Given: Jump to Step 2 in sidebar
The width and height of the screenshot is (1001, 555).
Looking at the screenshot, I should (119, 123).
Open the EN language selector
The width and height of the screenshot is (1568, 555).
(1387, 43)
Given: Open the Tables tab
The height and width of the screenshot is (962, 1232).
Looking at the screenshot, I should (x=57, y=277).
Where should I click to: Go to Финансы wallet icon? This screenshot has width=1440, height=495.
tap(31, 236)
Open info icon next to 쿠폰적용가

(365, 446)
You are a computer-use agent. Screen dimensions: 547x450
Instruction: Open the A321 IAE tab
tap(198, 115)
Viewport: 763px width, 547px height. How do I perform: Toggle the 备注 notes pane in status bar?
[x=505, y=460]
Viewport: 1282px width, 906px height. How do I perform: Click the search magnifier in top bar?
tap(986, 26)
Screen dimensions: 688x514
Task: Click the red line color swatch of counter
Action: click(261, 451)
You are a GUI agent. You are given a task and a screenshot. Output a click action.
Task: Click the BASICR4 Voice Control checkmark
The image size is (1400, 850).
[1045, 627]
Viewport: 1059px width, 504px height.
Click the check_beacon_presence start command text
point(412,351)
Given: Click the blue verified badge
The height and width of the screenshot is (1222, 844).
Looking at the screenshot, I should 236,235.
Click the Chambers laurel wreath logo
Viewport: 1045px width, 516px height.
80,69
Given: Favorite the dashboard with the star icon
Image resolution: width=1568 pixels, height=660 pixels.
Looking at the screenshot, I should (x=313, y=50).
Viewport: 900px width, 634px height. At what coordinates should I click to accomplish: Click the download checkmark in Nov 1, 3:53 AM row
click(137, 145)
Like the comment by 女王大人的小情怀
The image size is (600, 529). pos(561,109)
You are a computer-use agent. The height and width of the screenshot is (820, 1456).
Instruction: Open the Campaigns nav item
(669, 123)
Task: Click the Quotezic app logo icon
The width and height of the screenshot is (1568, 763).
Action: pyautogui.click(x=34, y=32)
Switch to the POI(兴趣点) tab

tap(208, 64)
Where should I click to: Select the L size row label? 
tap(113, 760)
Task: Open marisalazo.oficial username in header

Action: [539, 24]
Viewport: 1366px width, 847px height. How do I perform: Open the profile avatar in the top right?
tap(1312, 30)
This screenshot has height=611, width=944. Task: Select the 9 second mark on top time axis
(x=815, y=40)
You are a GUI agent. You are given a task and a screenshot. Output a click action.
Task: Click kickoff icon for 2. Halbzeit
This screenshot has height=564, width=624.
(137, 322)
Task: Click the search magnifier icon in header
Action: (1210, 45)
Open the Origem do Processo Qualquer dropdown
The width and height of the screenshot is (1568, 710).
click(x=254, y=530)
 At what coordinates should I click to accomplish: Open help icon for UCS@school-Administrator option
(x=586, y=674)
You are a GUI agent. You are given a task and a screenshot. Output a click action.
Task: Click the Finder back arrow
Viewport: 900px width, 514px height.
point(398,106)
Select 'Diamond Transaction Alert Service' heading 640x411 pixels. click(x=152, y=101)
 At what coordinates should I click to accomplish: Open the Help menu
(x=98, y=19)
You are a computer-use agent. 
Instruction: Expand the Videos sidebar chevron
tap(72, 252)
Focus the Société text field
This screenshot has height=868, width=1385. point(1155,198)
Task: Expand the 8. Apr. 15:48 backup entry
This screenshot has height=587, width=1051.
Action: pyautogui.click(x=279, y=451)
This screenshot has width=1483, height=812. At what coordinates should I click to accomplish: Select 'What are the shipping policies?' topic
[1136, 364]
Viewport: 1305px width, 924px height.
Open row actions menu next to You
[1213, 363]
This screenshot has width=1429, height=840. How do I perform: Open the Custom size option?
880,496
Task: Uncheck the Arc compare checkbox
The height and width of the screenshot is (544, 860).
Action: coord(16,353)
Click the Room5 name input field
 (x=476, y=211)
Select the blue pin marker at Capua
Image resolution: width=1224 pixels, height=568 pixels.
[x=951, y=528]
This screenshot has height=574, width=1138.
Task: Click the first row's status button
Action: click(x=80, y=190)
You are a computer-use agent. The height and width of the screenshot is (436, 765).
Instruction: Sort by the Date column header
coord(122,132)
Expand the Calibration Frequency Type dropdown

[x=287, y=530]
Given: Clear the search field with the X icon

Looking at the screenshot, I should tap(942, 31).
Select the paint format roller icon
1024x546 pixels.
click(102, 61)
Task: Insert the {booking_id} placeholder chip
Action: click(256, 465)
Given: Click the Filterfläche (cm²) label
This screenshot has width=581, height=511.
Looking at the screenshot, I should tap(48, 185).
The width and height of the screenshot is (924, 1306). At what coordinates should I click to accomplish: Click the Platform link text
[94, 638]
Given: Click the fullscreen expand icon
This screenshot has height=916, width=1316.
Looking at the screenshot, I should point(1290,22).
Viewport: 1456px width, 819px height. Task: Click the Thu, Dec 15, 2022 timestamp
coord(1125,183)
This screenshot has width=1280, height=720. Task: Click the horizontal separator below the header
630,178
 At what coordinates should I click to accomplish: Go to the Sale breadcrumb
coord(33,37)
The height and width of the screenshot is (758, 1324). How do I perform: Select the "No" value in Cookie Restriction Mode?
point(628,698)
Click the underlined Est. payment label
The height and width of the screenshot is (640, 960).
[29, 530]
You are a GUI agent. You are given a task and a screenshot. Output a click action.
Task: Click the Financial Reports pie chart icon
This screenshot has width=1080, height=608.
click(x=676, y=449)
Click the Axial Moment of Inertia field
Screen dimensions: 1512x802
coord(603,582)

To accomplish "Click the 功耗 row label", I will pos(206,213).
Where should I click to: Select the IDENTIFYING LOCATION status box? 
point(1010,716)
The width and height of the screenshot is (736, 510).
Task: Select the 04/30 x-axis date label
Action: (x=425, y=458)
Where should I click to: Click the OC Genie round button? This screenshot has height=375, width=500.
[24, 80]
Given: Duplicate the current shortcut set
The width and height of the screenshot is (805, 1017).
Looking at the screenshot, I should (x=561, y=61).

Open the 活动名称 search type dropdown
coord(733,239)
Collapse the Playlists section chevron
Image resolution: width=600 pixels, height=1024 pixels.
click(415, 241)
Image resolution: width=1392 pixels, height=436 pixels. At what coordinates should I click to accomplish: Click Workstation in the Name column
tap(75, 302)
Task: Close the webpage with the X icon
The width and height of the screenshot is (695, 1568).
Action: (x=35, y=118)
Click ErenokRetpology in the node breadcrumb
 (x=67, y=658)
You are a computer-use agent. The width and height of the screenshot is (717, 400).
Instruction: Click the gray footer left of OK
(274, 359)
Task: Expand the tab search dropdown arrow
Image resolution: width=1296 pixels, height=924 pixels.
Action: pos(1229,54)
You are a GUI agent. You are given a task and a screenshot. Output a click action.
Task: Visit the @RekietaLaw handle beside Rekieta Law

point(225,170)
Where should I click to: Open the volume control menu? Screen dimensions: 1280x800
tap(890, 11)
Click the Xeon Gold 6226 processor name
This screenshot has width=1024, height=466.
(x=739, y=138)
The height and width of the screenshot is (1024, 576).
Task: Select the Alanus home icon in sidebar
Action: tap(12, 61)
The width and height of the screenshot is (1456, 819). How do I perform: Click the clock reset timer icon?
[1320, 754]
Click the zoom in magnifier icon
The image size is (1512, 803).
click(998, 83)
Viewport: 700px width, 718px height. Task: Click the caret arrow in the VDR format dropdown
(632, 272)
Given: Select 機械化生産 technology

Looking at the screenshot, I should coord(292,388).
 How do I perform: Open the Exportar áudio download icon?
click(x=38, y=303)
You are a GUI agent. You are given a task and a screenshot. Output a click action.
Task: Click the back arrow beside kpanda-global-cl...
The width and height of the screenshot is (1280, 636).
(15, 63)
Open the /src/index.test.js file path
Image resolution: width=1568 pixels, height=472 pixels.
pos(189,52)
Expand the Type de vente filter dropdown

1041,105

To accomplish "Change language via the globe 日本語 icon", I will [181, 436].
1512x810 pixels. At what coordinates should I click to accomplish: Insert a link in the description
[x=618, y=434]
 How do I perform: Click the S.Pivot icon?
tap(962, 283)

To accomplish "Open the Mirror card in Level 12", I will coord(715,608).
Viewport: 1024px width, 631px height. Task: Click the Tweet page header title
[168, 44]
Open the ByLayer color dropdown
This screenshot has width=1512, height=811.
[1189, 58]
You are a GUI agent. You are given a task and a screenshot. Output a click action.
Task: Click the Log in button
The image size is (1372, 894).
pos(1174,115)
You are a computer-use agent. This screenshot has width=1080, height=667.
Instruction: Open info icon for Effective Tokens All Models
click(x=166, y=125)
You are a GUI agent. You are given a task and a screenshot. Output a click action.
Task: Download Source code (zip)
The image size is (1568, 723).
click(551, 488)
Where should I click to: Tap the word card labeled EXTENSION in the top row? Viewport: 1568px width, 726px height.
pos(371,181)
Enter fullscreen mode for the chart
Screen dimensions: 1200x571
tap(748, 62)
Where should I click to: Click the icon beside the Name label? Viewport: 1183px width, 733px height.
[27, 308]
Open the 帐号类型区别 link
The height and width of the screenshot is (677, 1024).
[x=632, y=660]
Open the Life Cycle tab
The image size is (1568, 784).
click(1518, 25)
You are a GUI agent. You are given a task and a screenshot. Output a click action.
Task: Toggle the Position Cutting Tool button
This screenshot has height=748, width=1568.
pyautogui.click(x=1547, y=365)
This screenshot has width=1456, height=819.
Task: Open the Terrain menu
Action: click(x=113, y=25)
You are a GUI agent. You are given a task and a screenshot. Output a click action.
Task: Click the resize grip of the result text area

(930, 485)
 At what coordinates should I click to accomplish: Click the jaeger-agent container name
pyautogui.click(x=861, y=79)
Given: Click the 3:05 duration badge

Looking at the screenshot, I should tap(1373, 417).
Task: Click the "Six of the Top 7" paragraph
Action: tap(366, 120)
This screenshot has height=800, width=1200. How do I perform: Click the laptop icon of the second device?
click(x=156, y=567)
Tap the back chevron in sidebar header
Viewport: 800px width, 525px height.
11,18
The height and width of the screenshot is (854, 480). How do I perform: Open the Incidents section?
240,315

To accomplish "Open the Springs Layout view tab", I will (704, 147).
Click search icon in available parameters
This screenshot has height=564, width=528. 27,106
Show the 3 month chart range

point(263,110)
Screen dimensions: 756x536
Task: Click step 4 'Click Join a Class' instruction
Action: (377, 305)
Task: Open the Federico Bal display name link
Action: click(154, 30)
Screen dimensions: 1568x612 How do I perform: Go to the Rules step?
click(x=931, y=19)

····················

Rewrite the rows starting at the one containing "Tap the back chevron in sidebar header" and ending at the last row, replacing "Viewport" with "Window" and changing nothing else.

:: Complete output ::
Tap the back chevron in sidebar header
Window: 800px width, 525px height.
11,18
The height and width of the screenshot is (854, 480). How do I perform: Open the Incidents section?
240,315

To accomplish "Open the Springs Layout view tab", I will (704, 147).
Click search icon in available parameters
This screenshot has height=564, width=528. 27,106
Show the 3 month chart range

point(263,110)
Screen dimensions: 756x536
Task: Click step 4 'Click Join a Class' instruction
Action: (377, 305)
Task: Open the Federico Bal display name link
Action: click(154, 30)
Screen dimensions: 1568x612 How do I perform: Go to the Rules step?
click(x=931, y=19)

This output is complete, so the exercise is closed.